Ovo de Páscoa: Como escolher o chocolate ‘de verdade’ e não confundir com ‘sabor chocolate’ | Empresas
Nem todo ovo de Páscoa é o que parece. Com a proliferação de rótulos “sabor chocolate”, consumidores podem acabar adquirindo produtos feitos com gordura vegetal, e não com cacau, como determina a legislação. “É considerado chocolate somente se a gordura presente for exclusivamente da manteiga de cacau”, destaca Frederico Canella, engenheiro de alimentos da Royale Soluções Industriais, ao Valor.
Conforme a legislação brasileira, para que um produto seja rotulado como “chocolate”, é necessário que contenha, no mínimo, 25% de sólidos de cacau (incluindo massa e manteiga de cacau). “Essa exigência visa garantir a qualidade ao consumidor. Em países europeus, esse percentual costuma ser de 32%”, explica Canella, também conhecido pelo perfil Resenha dos Alimentos nas redes sociais. Adicionalmente, as gorduras vegetais não devem ultrapassar 5% do total do produto.
No caso do chocolate branco, a demanda recai sobre a manteiga de cacau, que deve ser de no mínimo 20%. Caso o produto não atenda a esses critérios mínimos, ele deve ser rotulado obrigatoriamente como “sabor chocolate”.
Canella destaca que a diferenciação deve ser claramente indicada na parte frontal da embalagem. Se o rótulo mencionar “ovo de chocolate ao leite”, o consumidor tem a certeza legal de que o produto contém mais de 25% de sólidos de cacau. Caso contrário, a designação será “ovo sabor chocolate”.
Outra orientação crucial do especialista é verificar a lista de ingredientes, a qual, por lei, deve ser organizada em ordem decrescente de quantidade presente no produto. “Em chocolates verdadeiros, os principais ingredientes costumam ser massa de cacau, cacau e manteiga de cacau, que são as substâncias mais presentes. Já nos produtos ‘sabor chocolate’, os componentes predominantes são geralmente açúcar e gordura vegetal (como soja ou palma)”.
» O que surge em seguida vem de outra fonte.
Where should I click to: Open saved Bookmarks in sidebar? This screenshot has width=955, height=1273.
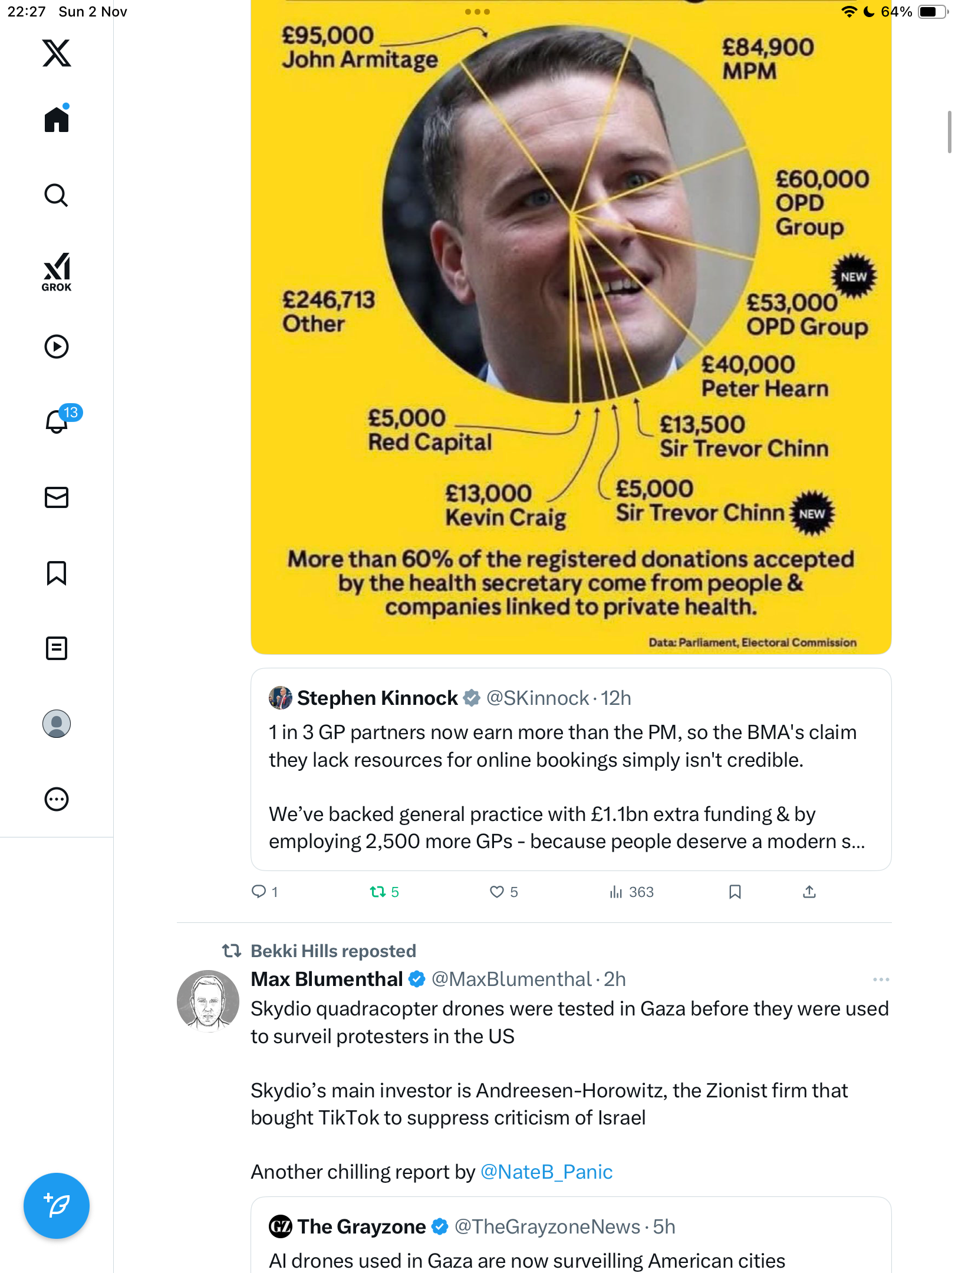point(57,573)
Além disso, o chocolate autêntico não deve conter gordura hidrogenada em sua composição. “Se houver gordura hidrogenada nos ingredientes, é provável que não seja chocolate, pois eventualmente ele pode conter bombons, biscoitos, mas na massa do chocolate, por lei, não é permitida a adição de gordura hidrogenada”, explica Canella.
Ambos os produtos, segundo o especialista, costumam ser ricos em açúcar e gorduras, prejudiciais à saúde. No entanto, o chocolate puro é considerado mais “nobre” por conter menos ingredientes e aditivos.
“Os estudos ainda não fornecem dados precisos sobre um impacto mais prejudicial à saúde nos produtos ‘sabor chocolate’. O que podemos afirmar é que o chocolate genuíno é mais distinto. O outro grupo consiste em alimentos ultraprocessados, que podem incluir aromatizantes, corantes e até 10 ingredientes distintos para simular o sabor e a aparência do cacau. Muitas vezes, esses produtos nem mesmo contêm cacau em sua composição”, afirma Canella.
Por que o ‘Sabor Chocolate’ cresceu tanto
Segundo o especialista, um dos motivos para a expansão dos produtos “sabor chocolate” nos mercados, anteriormente presentes apenas em recheios e coberturas e agora comuns em barras e ovos, é a diferença de custo de produção. O cacau é uma commodity negociada globalmente e tem enfrentado desafios devido a mudanças climáticas e pragas, tornando-o escasso e caro.
“Produzir cacau, produzir chocolate verdadeiro, envolve diversos desafios de custo. A oferta global é instável. Imagine ter uma fábrica com chocolate real que depende de cacau, e o cacau está em falta no mundo. Muitas vezes, é preciso interromper a produção, impossibilitando o planejamento, o que resulta em custos mais elevados.”
Canella menciona que o mercado de produtos ultraprocessados oferece benefícios em previsibilidade e controle de custos. Segundo ele, os elementos dessas fórmulas, como aromatizantes, corantes, leite, açúcar e gordura vegetal, são matérias-primas amplamente disponíveis no mercado, facilitando o planejamento financeiro.
Para o especialista, esses fatores permitem que a indústria dos ultraprocessados mantenha preços mais estáveis e, consequentemente, ofereça um valor final mais acessível ao consumidor. “Ao decidir entre duas opções de chocolate e um é significativamente mais barato que o outro, cerca de 50% mais em conta, provavelmente o mais barato é ‘sabor chocolate'”, afirma.